KÜÇÜKCAN: “AYRIMCI YAKLAŞIM SERGİLENİYOR”
Rapora dair AKPM Türk Delegasyonu Başkanı ve AK Parti Adana Milletvekili Talip Küçükcan'ın kaleme aldığı itiraz bildirisinde ise raporun ve karar tasarısının hatalarla dolu olduğu, Türkiye'ye karşı ayrımcı bir yaklaşımın sergilendiği ve tasarının kabulü halinde AKPM'nin Türk kamuoyu nazarında değerini kaybedeceği vurgulandı. AKPM Türk Heyeti Başkanı ve Adana Milletvekili Talip Küçükcan oturumda yaptığı konuşmada Türkiye'nin Avrupa'nın bir parçası olduğunu ifade ederken Türkiye'de 7 Haziran seçimlerinden bu yana 750 vatandaşın demokrasiyi savunurken öldürüldüğünü, 900'den fazla güvenlik gücünün ise yine Türkiye'nin ve Avrupa'nın güvenliğini sağlamaya çalışırken öldüğünü belirtti. Küçükcan konuşmasının devamında, "Eğer DAEŞ veya bir başka terör örgütü sizin şehirlerinize saldırsa, sizin kasabalarınıza saldırsa, çocuklarınızı, eşlerinizi öldürse, siz de çeşitli önlemler alırdınız. Eğer onlar sizin parlamentonuza Türkiye'de olduğu gibi saldırsa siz de çok güçlü önlemler alarak güvenliği sağlamaya çalışırdınız. Bizim Türkiye'de yaptığımız ve yapmaya devam edeceğimiz şey de bu" şeklinde konuştu.
TUNÇ'TAN KARARA TEPKİ
AK Parti Bartın Milletvekili Yılmaz Tunç sosyal paylaşım sitesinden yaptığı açıklamada, Türkiye hakkında siyasi denetim kararı alan Avrupa Konseyi Parlamenter Meclisi'nin tarihe kara bir leke düşürdüğünü söyledi. Milletvekili Tunç sosyal medyadaki açıklamasında, “AKPM, bu kararı ile tarihe kara bir leke düşmüştür, 15 Temmuz'da demokrasiye sahip çıkan Türkiye'dir. Terörün her türü ile çetin bir mücadele veren Türkiye'dir. Mülteciye sahip çıkan Türkiye'dir. Böyle bir ülkeyi demokrasiye ve insan haklarına sahip çıktığı için tebrik edecekken 'siyasi denetim kararı' ne demektir? AKPM, Avrupa değerlerini, insan haklarını, demokrasiyi, millet iradesini hiçe saymış, darbeciye, teröriste sahip çıktığını tüm dünyaya göstermiştir. Bu karar Türkiye'ye zerre kadar zarar vermez. Avrupa bu tavrı ile kendisini inkar etmektedir” dedi.

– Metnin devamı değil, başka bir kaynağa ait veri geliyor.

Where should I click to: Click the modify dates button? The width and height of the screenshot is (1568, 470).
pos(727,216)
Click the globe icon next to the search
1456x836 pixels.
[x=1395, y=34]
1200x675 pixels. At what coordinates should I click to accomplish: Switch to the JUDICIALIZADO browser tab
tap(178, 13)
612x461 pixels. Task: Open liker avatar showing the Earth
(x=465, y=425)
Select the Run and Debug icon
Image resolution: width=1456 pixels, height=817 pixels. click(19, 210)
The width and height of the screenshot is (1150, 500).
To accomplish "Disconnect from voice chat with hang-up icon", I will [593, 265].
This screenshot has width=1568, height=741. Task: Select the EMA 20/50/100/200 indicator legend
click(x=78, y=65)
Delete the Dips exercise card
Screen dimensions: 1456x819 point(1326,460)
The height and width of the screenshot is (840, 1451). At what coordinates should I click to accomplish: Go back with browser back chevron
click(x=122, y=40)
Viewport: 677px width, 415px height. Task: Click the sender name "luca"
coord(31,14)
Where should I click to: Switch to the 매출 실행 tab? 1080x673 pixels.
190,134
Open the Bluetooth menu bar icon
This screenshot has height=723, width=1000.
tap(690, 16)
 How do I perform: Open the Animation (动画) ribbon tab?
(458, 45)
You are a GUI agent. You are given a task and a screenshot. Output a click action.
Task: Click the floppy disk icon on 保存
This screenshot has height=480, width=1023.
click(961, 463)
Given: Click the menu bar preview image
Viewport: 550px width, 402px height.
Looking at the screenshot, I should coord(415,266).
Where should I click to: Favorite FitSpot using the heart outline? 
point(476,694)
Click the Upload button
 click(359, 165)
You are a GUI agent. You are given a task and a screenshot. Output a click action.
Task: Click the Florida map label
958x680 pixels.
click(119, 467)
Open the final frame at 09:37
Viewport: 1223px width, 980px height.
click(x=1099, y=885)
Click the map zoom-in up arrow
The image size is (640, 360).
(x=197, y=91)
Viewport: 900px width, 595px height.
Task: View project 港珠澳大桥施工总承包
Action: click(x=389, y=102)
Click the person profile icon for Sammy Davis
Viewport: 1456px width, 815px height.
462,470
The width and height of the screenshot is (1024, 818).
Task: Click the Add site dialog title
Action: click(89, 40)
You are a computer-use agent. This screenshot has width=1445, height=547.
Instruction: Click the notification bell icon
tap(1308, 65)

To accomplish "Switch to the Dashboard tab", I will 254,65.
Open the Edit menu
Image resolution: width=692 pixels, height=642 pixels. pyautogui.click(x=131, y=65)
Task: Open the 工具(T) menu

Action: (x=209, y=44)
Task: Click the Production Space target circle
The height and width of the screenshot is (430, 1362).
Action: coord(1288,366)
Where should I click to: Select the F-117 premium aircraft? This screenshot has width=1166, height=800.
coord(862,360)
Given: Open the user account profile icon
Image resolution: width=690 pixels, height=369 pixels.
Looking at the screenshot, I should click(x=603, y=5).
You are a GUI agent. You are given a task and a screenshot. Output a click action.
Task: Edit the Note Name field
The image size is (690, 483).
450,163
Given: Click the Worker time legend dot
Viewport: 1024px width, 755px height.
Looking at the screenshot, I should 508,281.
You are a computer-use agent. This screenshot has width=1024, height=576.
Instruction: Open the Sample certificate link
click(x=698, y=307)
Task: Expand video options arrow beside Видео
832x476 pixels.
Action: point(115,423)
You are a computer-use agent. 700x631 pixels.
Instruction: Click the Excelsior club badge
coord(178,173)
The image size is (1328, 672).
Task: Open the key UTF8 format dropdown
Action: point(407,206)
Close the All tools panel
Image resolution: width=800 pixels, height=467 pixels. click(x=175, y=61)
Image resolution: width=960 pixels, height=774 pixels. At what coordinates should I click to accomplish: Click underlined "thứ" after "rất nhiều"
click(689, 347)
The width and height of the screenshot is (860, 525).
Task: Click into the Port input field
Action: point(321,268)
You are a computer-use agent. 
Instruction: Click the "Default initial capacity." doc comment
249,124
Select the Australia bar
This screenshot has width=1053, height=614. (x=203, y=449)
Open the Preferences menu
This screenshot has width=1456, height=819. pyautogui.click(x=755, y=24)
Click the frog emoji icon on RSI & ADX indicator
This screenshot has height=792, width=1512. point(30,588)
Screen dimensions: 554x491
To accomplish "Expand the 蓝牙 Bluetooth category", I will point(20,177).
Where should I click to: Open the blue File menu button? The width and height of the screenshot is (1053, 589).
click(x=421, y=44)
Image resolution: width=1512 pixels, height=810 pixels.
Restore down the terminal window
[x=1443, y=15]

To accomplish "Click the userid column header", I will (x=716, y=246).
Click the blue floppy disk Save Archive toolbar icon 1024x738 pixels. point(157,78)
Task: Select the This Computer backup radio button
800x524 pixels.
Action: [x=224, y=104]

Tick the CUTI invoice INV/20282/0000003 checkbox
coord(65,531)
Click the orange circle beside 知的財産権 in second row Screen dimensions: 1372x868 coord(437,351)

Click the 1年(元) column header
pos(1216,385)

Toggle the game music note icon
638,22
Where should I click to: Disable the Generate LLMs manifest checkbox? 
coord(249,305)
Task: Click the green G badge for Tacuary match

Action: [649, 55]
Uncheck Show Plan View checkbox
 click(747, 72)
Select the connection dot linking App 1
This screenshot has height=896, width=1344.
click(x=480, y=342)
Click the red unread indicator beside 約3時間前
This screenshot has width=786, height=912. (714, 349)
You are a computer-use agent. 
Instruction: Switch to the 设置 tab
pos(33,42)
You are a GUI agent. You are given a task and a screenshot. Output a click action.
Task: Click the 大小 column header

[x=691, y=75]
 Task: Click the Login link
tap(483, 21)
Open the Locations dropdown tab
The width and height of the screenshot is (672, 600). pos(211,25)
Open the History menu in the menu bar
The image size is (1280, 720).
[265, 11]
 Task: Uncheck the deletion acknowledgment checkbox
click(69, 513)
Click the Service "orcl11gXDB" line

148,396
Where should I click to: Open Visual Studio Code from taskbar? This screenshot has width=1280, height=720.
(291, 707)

Yılmaz Tunç yine sosyal medya hesabından 16 Nisan referandum sonuçlarını Avrupa İnsan Hakları Mahkemesine (AİHM) götüreceğini açıklayan CHP'yi de eleştirdi. CHP Parti sözcüsü Selin Sayek Böke, CHP MYK haftalık değerlendirme toplantısına ilişkin açıklamalarda bulundu. Böke 16 Nisan'da anayasa değişikliği referandum sonucuyla ilgili Avrupa İnsan Hakları Mahkemesi'ne başvuracaklarını söyledi. CHP, Yüksek Seçim Kurulu'nun (YSK) 16 Nisan'da yapılan anayasa değişikliği referandumunda, mühürsüz oy pusulası ve zarfların geçerli olduğuna yönelik kararına itiraz etmişti. CHP'nin başvurusu YSK tarafından reddedilmişti. CHP ardından mühürsüz oyların geçerli sayılmasına ilişkin YSK kararının iptali ve yürütmesinin durdurulması istemiyle Danıştay'a başvuru yaptı. Yüksek mahkeme, ana muhalefet partisinin itirazını karara bağladı ve Danıştay 10. Dairesi, YSK'nın kararının idari işlem niteliğinde olmadığına hükmetti.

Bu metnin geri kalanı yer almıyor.